Exercise description
Without including the pictures, copy out every line below.

Data excerpts below:

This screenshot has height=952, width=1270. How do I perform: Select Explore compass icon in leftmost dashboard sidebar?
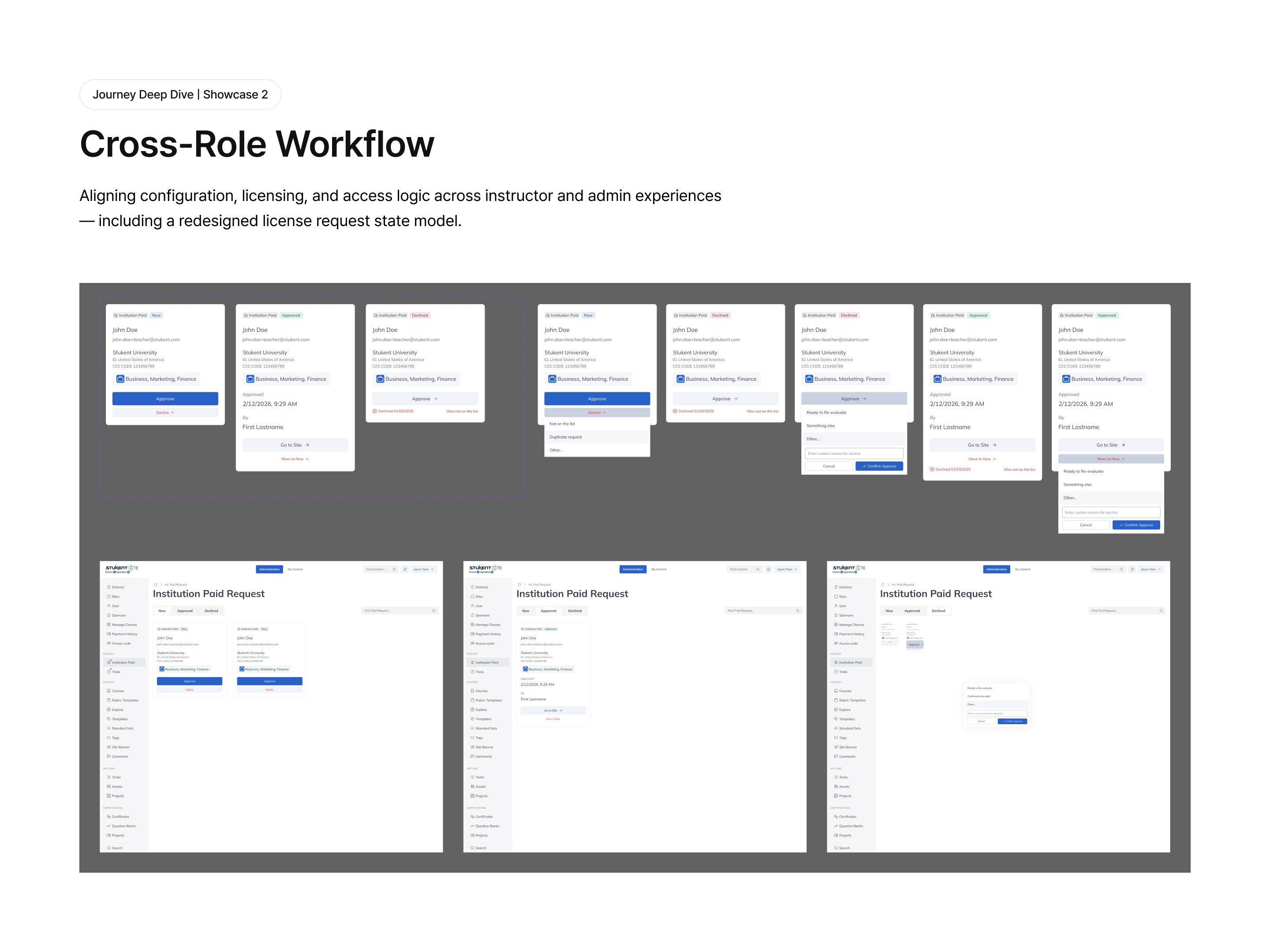point(108,710)
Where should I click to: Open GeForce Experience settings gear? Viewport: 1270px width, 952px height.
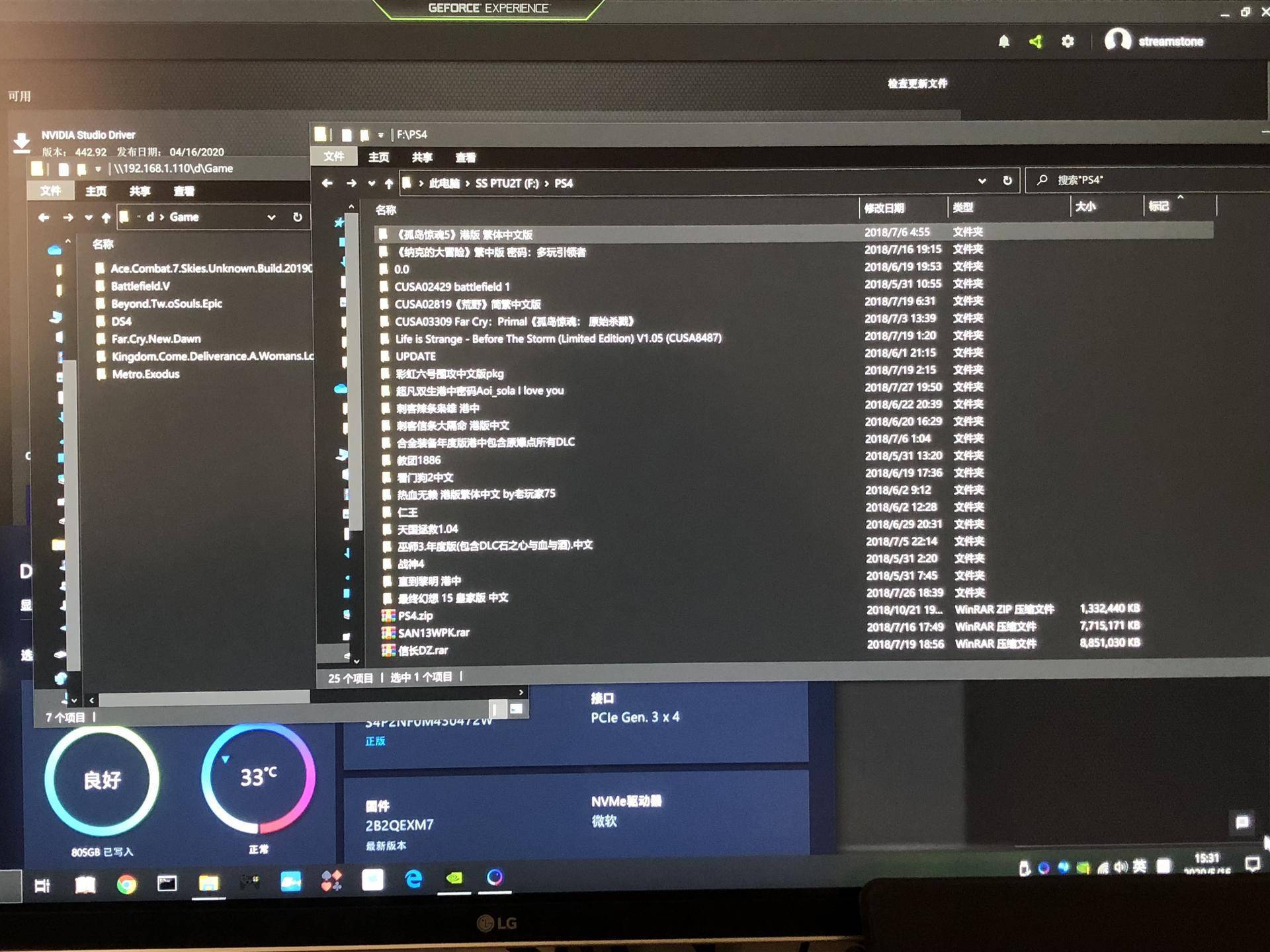point(1068,42)
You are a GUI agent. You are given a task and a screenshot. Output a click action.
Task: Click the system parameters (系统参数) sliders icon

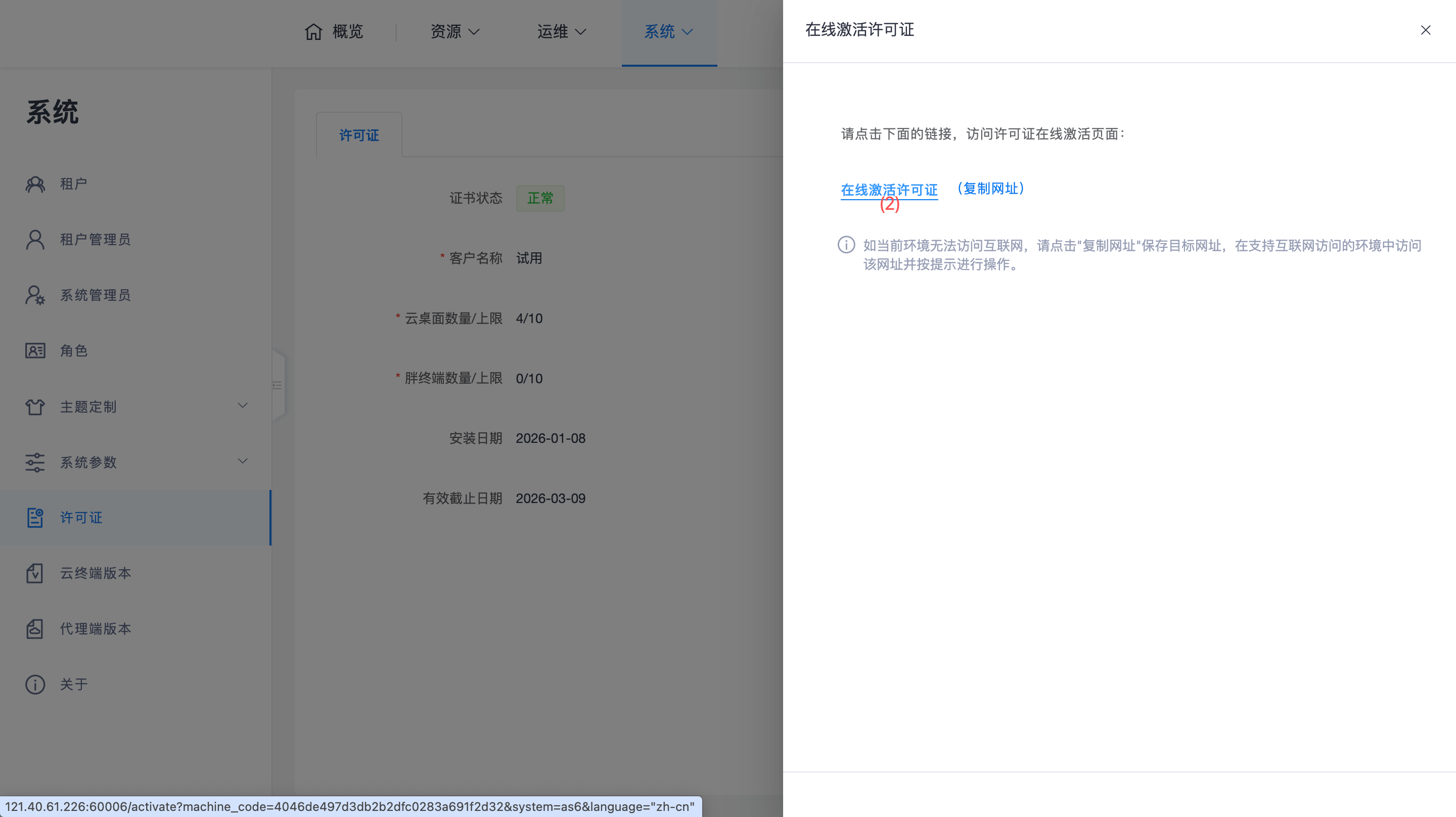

End of Data excerpts.

Result for this exercise
This screenshot has height=952, width=1270. How do I perform: Select Explore compass icon in leftmost dashboard sidebar?
point(108,710)
Where should I click to: Open GeForce Experience settings gear? Viewport: 1270px width, 952px height.
point(1068,42)
You are a GUI agent. You are given a task and a screenshot. Output a click action.
Task: Click the system parameters (系统参数) sliders icon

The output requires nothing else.